Turquie – Après les Kurdes, les féministes

Le 11 juillet 1998, Pınar Selek, sociologue, militante antimilitariste et fondatrice de l’association féministe Amargi, est arrêtée par la police : elle a eu la mauvaise idée de mener des recherches sociologiques sur le conflit armé au Kurdistan. En prison, elle est d’abord torturée afin de lui arracher les noms des personnes qu’elle avait rencontrées au cours de ses recherches. Mais elle tient bon. Alors, elle apprend qu’en prime elle est accusée d’avoir posé une bombe au marché aux épices d’Istanbul, le 9 juillet. Aucune preuve n’est fournie. Seul élément à charge : le témoignage d’un « complice », recueilli—comme il se doit, sous la torture—le 15 août. Soit plus d’un mois après l’arrestation de Pınar Selek. Et, surtout, après que les rapports de police et du laboratoire criminel ont conclu sans l’ombre d’une ambiguïté que l’explosion au marché aux épices, qui avait fait sept morts, n’était pas le fait d’un attentat, mais d’un accident, dû à une fuite de gaz.
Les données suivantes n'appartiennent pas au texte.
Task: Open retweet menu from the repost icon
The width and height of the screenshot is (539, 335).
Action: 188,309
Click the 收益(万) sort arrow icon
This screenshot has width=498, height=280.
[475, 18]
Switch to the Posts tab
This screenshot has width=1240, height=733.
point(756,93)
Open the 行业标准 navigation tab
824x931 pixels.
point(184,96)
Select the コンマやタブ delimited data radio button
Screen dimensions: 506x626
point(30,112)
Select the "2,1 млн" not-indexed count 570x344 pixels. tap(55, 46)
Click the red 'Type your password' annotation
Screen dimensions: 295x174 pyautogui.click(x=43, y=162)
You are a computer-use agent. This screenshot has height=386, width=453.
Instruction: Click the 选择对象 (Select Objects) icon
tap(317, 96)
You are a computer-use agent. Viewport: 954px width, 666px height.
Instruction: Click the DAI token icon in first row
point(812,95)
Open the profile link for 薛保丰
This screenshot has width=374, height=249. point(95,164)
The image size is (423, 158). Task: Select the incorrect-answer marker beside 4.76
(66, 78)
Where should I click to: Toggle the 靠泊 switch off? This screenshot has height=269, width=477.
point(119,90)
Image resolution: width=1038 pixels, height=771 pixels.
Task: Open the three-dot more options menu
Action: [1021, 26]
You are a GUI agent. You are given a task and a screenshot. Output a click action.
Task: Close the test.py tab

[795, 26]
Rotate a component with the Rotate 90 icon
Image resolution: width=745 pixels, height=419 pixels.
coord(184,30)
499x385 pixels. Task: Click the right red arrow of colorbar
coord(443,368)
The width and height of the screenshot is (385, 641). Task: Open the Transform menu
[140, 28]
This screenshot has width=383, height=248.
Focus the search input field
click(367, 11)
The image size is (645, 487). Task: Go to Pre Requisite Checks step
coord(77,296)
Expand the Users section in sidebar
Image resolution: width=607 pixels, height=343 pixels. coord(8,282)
Bref, Pınar Selek aurait dû être libérée.  A la place, après avoir passé deux ans et demi en prison, elle a dû affronter deux procès, au cours desquels experts, scientifiques et universitaires ont défilé, réfutant unanimement la thèse de l’attentat. Deux acquittements et deux procédures d’appel du procureur de la République plus tard, Pınar Selek, aujourd’hui exilée à Berlin, n’est toujours pas tirée de ce traquenard. Le 9 février, la douzième cour d’assises d’Istanbul doit examiner à nouveau l’affaire, sur insistance—c’est un euphémisme—du parquet. L’Etat turc veut sa peau. Et, comme elle est féministe, les islamistes « modérés » au pouvoir devraient, pour une fois, être d’accord avec les militaires.